What if life, beneath the surface, were composed of a series of transitions with the potential to break open our hearts? And what if our broken-open hearts could ease our approach to living? In my decades of hospital and hospice work, I have learned from those facing great challenge the importance of embracing pain. Whether the loss of a friend or loved one, a pet or long-held belief, a job or a marriage, home and community or physical capacity, pain breaks open the heart, catalyzing great courage, trust and creativity for living life joyfully. It also heightens our attunement to nature’s cycle of seasons, as well as our own, which moves us full tilt into our living and eventually into our own dying.
As a hospital and hospice chaplain, I have been amazed at how many people feel caught off guard when they realize they are dying. I believe this is because most of us have not learned how to consciously walk through the many changes in our lives that are the practice ground for the transition of dying.
Similarly, during the many memorial services I have officiated, I have often heard people comment on the unexpected nature of death and lament the deceased person’s short time on earth. What I have found, however, in working with people from all walks of life is for most people what is regrettable is not so much the lack of time they spend on earth but the lack of quality time.
My work and the work of the Compassionate Arts Project is teaching how to consciously use our everyday lives as the practice ground for living fully which will in turn move us into dying with peace, dignity and grace.
In 20 years of working in end-of-life care no one has ever said to me “I want to die a painful, agonizing, constricted death.” Most people if they are able to imagine their own death say they want to let go and trust the process, moving gracefully from this life into whatever comes next. Here is the catch: we die how we live. That means if I have lived a life of attempted control, hanging on and distrust, that is the way I will die. If I have lived trusting life, letting go and allowing, then that is how I will die.
____
* EXERCISE DETAILS
Return the full passage above on living and dying consciously, word for word.

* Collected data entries
____
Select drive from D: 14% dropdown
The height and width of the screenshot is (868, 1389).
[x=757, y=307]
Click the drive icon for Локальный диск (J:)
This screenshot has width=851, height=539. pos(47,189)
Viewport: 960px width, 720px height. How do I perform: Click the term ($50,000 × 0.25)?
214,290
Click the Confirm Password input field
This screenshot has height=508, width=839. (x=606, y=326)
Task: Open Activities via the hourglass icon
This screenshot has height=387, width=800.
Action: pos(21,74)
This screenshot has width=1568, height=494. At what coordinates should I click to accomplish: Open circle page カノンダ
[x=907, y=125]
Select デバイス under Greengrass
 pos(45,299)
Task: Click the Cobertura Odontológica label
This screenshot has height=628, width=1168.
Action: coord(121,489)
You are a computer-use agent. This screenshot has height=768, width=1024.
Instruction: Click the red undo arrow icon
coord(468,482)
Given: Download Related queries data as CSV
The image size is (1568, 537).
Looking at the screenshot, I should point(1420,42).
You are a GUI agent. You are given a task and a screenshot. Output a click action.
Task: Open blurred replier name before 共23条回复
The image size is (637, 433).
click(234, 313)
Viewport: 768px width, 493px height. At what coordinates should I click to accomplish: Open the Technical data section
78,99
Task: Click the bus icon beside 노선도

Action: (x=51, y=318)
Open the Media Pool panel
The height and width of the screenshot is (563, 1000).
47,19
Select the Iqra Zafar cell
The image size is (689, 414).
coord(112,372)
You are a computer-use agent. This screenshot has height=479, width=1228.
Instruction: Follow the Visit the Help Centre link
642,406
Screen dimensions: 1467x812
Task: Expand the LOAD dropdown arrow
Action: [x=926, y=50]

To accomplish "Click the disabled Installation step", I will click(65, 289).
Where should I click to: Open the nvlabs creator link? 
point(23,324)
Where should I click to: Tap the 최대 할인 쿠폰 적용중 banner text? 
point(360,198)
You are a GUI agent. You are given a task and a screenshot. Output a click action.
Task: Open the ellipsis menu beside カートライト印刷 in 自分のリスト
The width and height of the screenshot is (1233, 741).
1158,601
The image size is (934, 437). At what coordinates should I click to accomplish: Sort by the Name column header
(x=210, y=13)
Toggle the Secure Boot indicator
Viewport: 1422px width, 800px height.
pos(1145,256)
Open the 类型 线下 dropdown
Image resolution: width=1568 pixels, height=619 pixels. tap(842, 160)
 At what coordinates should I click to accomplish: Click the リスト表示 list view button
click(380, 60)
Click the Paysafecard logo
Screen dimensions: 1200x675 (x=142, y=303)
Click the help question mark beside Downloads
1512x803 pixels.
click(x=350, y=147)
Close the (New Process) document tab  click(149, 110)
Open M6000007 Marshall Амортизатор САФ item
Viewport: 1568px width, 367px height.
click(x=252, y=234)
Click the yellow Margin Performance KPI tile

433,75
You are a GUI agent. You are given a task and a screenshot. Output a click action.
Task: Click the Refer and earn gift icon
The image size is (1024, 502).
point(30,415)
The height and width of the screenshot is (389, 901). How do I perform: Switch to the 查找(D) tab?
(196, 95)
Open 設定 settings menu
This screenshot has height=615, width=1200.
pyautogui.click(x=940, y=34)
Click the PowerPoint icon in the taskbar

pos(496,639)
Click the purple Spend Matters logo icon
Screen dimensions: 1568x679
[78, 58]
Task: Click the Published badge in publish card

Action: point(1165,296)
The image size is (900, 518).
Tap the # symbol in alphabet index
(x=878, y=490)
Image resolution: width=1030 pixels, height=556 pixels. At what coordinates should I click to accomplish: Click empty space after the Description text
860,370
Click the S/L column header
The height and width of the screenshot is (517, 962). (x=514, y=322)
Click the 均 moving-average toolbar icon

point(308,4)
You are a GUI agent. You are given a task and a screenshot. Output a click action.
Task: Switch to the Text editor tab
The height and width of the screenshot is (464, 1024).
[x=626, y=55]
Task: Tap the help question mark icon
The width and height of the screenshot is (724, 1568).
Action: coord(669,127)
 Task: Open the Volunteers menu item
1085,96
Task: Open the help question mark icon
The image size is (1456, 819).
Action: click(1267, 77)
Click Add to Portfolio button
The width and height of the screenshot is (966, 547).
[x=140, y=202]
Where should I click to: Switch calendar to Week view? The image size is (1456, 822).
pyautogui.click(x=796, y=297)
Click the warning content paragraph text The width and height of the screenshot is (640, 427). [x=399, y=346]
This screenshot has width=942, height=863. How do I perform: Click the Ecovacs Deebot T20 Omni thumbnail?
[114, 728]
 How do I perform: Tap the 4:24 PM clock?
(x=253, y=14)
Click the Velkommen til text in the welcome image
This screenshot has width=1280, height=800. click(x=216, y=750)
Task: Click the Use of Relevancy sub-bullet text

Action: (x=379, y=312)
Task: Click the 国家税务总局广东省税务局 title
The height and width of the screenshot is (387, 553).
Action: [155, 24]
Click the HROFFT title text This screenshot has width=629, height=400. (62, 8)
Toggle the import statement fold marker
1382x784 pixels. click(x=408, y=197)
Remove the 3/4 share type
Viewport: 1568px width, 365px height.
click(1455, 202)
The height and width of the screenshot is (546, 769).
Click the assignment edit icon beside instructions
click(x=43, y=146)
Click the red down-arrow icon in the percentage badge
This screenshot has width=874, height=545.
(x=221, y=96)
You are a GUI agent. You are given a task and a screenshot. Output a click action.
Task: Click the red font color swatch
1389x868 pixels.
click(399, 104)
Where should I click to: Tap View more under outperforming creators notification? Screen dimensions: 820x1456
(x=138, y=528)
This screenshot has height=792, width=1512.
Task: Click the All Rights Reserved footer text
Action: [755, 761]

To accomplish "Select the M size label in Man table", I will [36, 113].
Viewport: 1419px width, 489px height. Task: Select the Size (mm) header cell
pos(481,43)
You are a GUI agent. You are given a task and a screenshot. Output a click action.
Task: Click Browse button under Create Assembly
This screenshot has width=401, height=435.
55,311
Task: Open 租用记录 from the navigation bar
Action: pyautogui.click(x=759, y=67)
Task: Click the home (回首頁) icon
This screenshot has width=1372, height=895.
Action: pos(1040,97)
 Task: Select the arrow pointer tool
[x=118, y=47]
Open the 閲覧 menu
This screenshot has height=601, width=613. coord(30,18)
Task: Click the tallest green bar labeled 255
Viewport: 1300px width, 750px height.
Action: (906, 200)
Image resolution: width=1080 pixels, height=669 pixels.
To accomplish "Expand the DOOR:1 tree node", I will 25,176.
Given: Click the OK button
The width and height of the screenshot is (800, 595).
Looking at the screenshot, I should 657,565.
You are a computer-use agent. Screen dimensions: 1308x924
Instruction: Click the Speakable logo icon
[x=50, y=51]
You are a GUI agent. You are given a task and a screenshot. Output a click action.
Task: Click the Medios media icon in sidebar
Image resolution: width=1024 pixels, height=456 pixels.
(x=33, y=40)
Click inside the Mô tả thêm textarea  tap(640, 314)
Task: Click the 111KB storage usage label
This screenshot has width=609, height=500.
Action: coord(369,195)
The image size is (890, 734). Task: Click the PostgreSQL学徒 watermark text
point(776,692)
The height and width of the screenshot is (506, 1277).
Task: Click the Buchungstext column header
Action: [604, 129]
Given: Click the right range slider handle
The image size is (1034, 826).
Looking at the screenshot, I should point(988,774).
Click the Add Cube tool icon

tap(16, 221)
____
* FINISHED TASK
What if life, beneath the surface, were composed of a series of transitions with the potential to break open our hearts? And what if our broken-open hearts could ease our approach to living? In my decades of hospital and hospice work, I have learned from those facing great challenge the importance of embracing pain. Whether the loss of a friend or loved one, a pet or long-held belief, a job or a marriage, home and community or physical capacity, pain breaks open the heart, catalyzing great courage, trust and creativity for living life joyfully. It also heightens our attunement to nature’s cycle of seasons, as well as our own, which moves us full tilt into our living and eventually into our own dying.
As a hospital and hospice chaplain, I have been amazed at how many people feel caught off guard when they realize they are dying. I believe this is because most of us have not learned how to consciously walk through the many changes in our lives that are the practice ground for the transition of dying.
Similarly, during the many memorial services I have officiated, I have often heard people comment on the unexpected nature of death and lament the deceased person’s short time on earth. What I have found, however, in working with people from all walks of life is for most people what is regrettable is not so much the lack of time they spend on earth but the lack of quality time.
My work and the work of the Compassionate Arts Project is teaching how to consciously use our everyday lives as the practice ground for living fully which will in turn move us into dying with peace, dignity and grace.
In 20 years of working in end-of-life care no one has ever said to me “I want to die a painful, agonizing, constricted death.” Most people if they are able to imagine their own death say they want to let go and trust the process, moving gracefully from this life into whatever comes next. Here is the catch: we die how we live. That means if I have lived a life of attempted control, hanging on and distrust, that is the way I will die. If I have lived trusting life, letting go and allowing, then that is how I will die.